In addition, I was one of the principal developers of the Message Passing Interface (MPI). And I play a leadership role in the DOE-led effort to develop next-generation exascale systems.
Please tell us about ANL’s mission.
ANL is basically a pure science lab with about 3500 people. One of the strengths is HPC. ANL seeks solutions to pressing national problems in science and technology. The nation’s first national laboratory, ANL conducts leading-edge basic and applied scientific research in virtually every scientific discipline. ANL researchers work closely with researchers from hundreds of companies, universities, and federal, state and municipal agencies to help them solve their specific problems. ANL is managed by the US Department of Energy’s Office of Science, the single largest supporter of basic research in the physical sciences in the US.

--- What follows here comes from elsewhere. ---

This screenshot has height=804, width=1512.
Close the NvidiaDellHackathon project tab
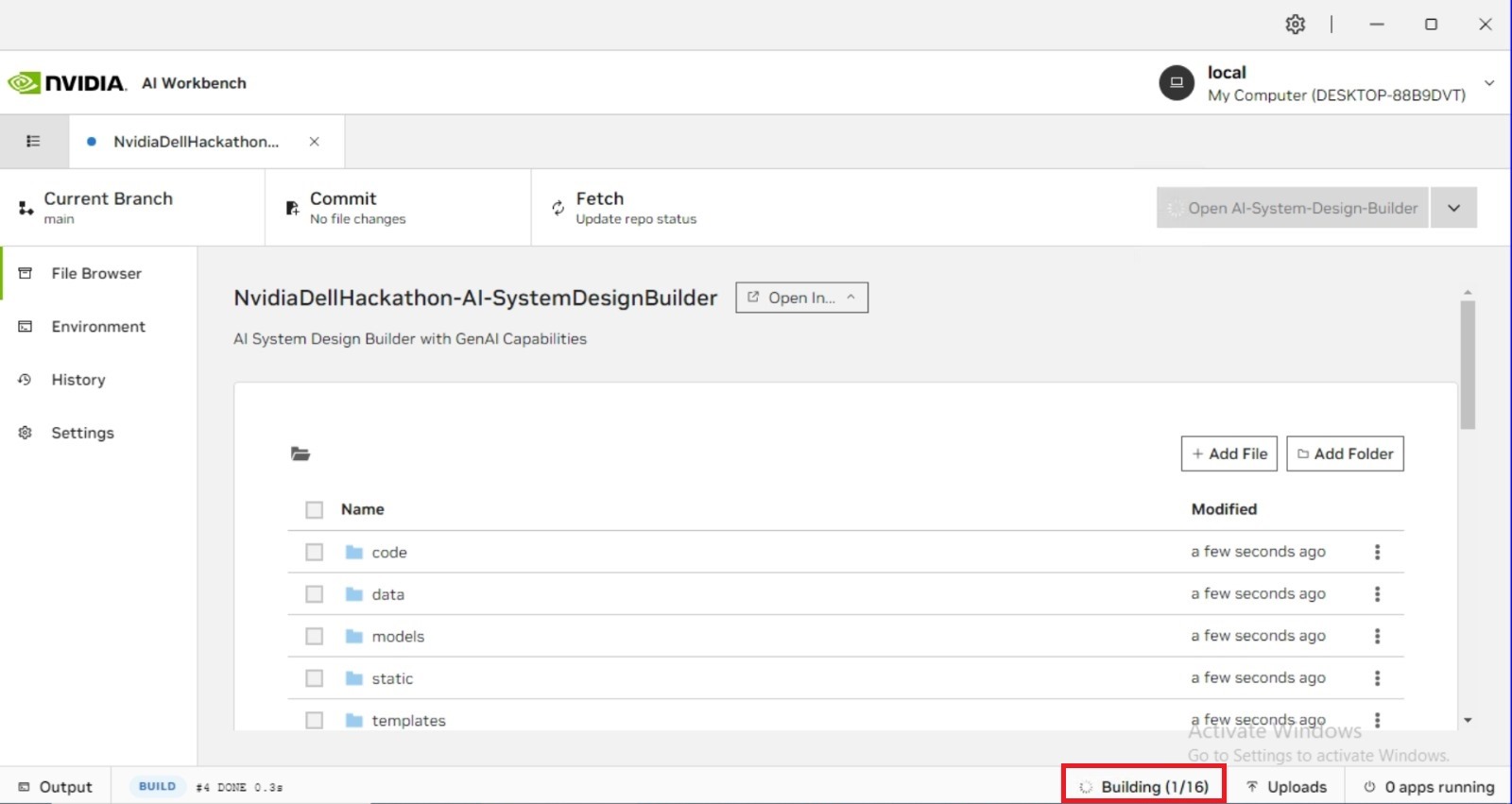315,142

Why is ANL participating in OpenHPC?
The Department of Energy (DoE) has always been a supporter of open source software development. Open source is excellent for sharing information and expertise, and for complete transparency.
But software development lacks cohesion. Much of the software that is running on HPC platforms currently is open source — that’s a good thing — the problem is that each group is developing independently of other groups and software is rarely comprehensively tested. So it’s always a large effort to make sure that the different pieces work with each other.
OpenHPC can be a good mechanism to make sure all the pieces of open source software in HPC fit well together. It’s an important initiative that can bring together the HPC open source software community. It can make sure that a full stack of HPC software is available in a useful manner to the user community.
ANL has participated in other groups, naturally, either pushing standards or making available software. Just one example is MPICH, a freely available, portable implementation of MPI, a standard for message-passing for distributed-memory applications used in parallel computing. ANL has been involved with MPICH development for over two decades.
But OpenHPC has the opportunity to be all-encompassing, covering a full HPC software stack, and also be system agnostic, so it will run on anyone’s platform, assuming the relevant vendors are involved. Different groups have their own releases on their own platforms. It would be much easier if there was a distro that would make sure that different versions are up-to-date and compatible with each other. It would be much easier for application development, allowing cross-platform support.
What do you do on weekends?
Well, I can tell you what I’m doing right now. I’m in a park in Chicago playing on the playground with my granddaughter!